Cross-compile overlay repositories like opam-cross-windows or opam-cross-android are constructed by copying the entries of regular opam packages, add the toolchain name as a suffix, and rewriting the build script to pass the right flags to the build tool (in most cases, dune or topkg) in order to cross-compile them.⁹

Although this is relatively straightforward, it's somewhat tedious to have to make a copy of every package, and its transitive dependencies, in order to build them for your target, especially when most of the time the changes follow a regular pattern.

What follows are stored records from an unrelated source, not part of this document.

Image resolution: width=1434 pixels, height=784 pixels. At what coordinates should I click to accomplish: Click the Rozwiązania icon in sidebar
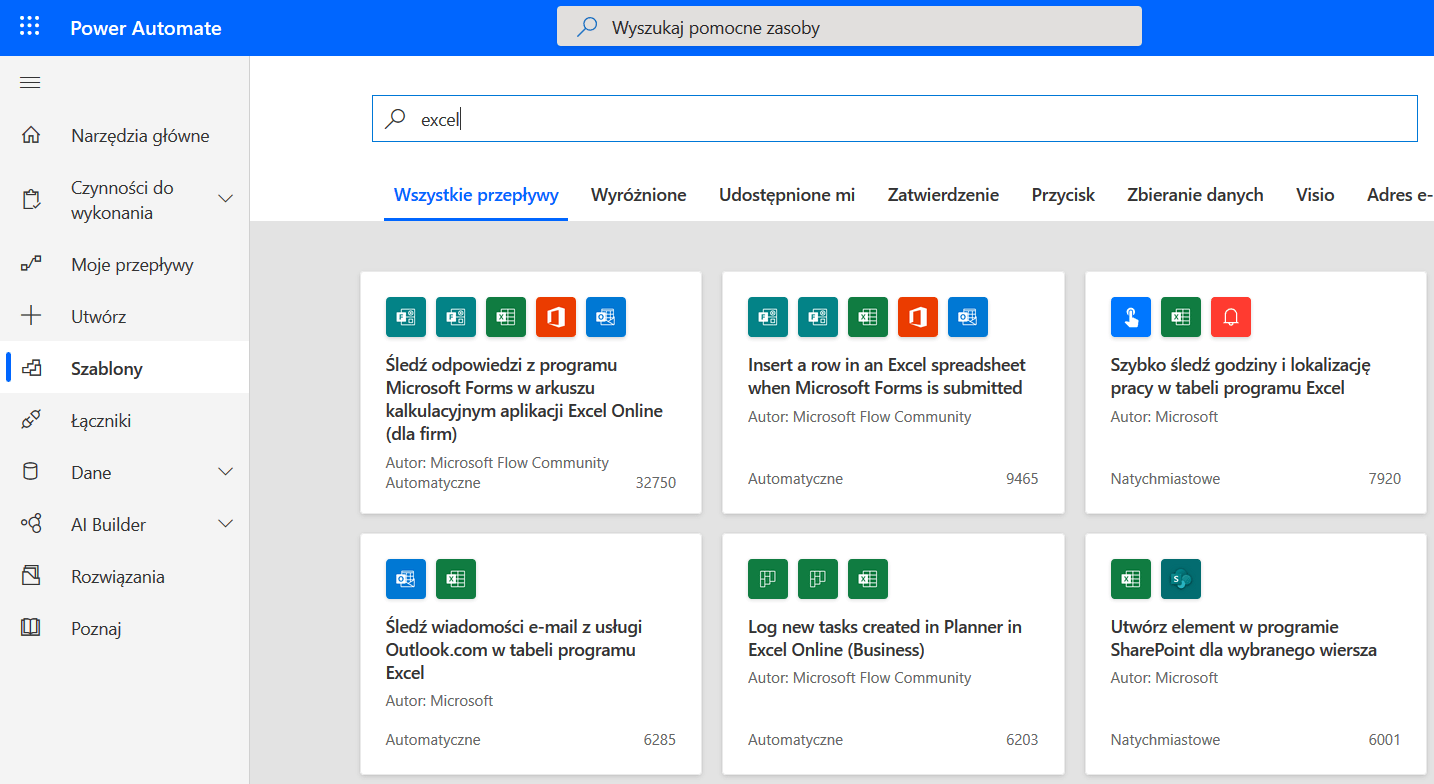(x=31, y=577)
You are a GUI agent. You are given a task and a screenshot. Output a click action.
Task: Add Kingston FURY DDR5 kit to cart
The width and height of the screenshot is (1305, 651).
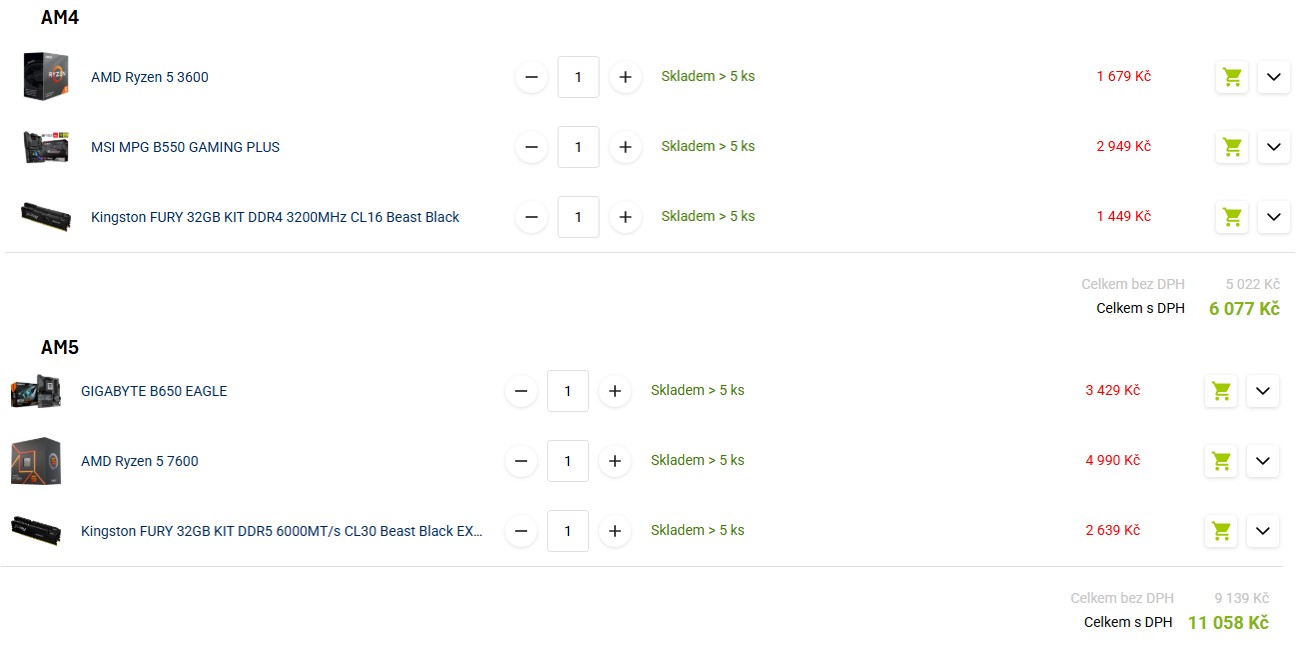pyautogui.click(x=1221, y=531)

For example, lets say we want to cross-compile the yojson package (a JSON parsing library) for our aarch64_al2023 target. We would need to:

create a new package called yojson-aarch64_al2023 in my overlay repository.
update its build script to call dune as dune -p yojson -x aarch64_al2023 @install (if it's a dune based package; for topkg its something else)
locate each of its runtime dependencies (in this case, its just the seq package) and repeat steps 1 & 2.
For each package in step 4, repeat step 3 to find their dependencies (i.e. process transitive dependencies until we get everything) and update them as per 1 & 2.

In order to simplify this, I've put together a small tool called packman that can take a package name, resolve its transitive dependencies, and rewrite all of them to be used with a particular cross-compiler toolchain.

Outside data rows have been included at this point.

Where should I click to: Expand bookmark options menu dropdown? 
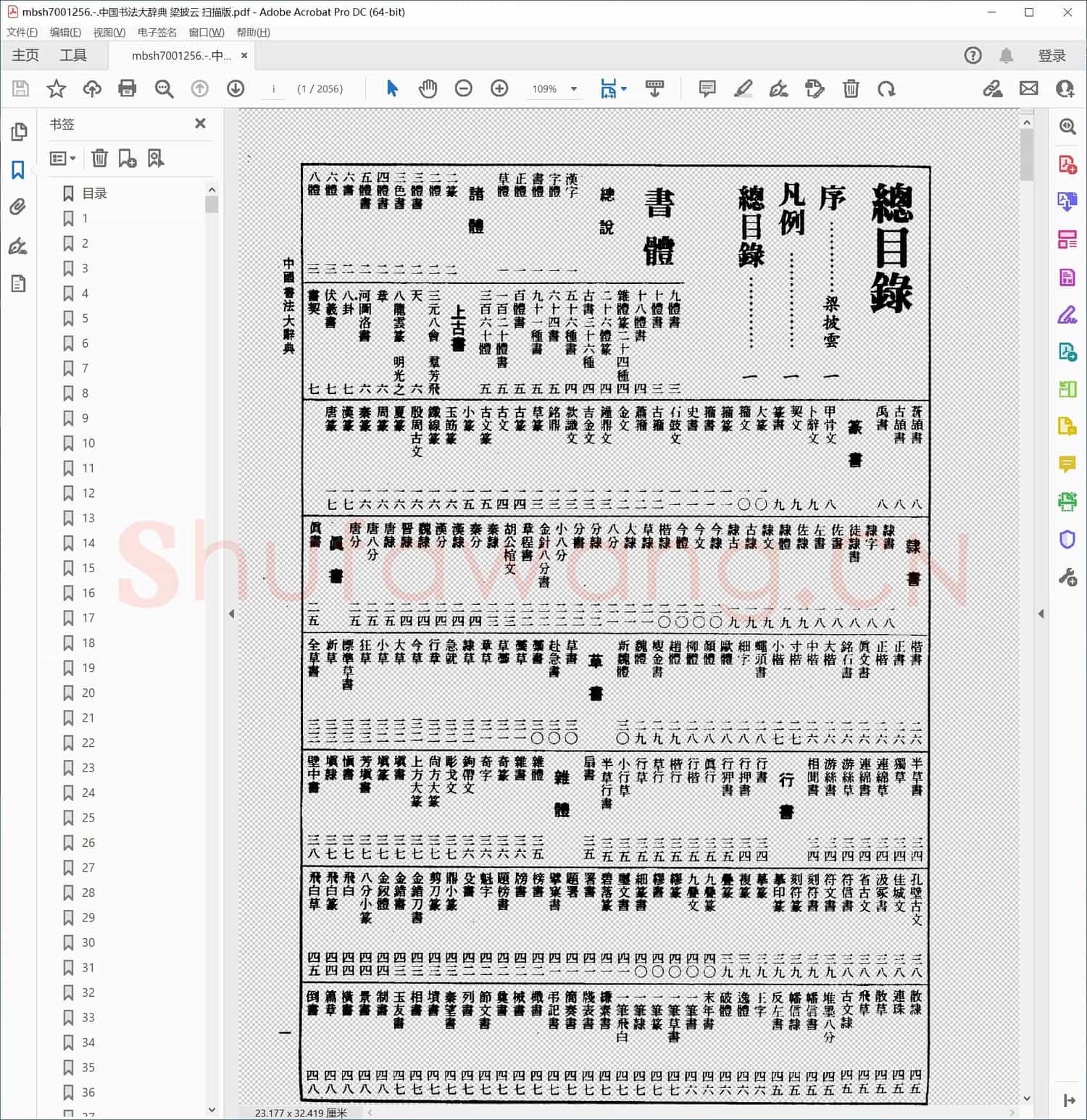pyautogui.click(x=63, y=158)
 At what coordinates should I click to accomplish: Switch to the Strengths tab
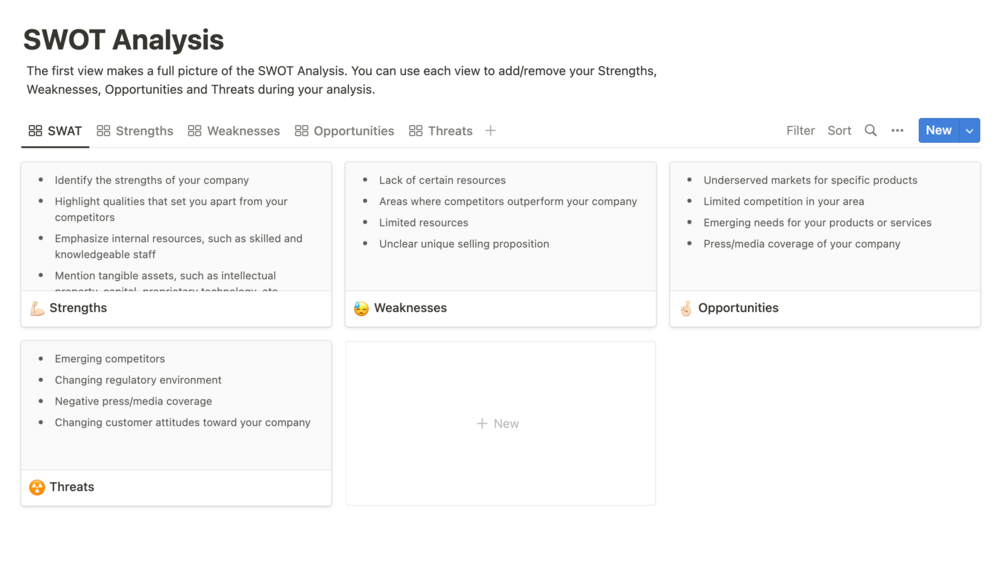tap(135, 131)
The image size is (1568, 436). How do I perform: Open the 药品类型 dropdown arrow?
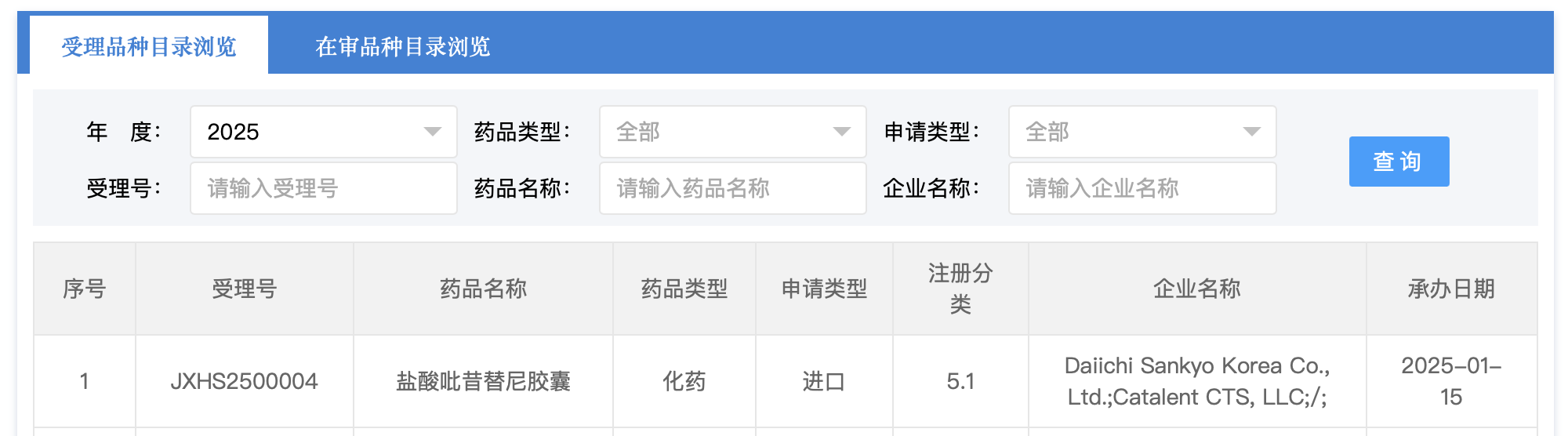841,132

This tool is not enough for cases where packages cannot be mapped automatically - some dependencies like seq are special and need custom handling - others like conf-* based packages won't work as they only validate the host machine, and need to be replaced with something that compiles or stubs our a C library target (e.g. conf-libssl needs to present a cross-compiled version of openssl).

For those cases, I've introduced the concept of a template repository, which contains hand-crafted cross template package definitions, with placeholders for the toolchain name that can be substituted when it is processed.

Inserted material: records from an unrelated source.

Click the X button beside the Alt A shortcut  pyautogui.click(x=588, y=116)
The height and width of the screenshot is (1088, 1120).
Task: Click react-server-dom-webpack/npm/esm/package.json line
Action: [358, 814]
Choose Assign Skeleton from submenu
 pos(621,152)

packman works by first identifying all the runtime dependencies. {build}, {dev}/{with-dev-setup}, {with-test} and {with-doc} dependencies are not processed, as they only are needed on the host machine. (Known build-time packages like dune, ocamlfind, topkg, etc. are also ignored as they are often not marked with the {build} filter).

It will then process each dependency and their transitive dependencies, first checking if a dependency has an entry in the template repository, before attempting to rewrite the package definition from the source opam repository (usually the main opam repository).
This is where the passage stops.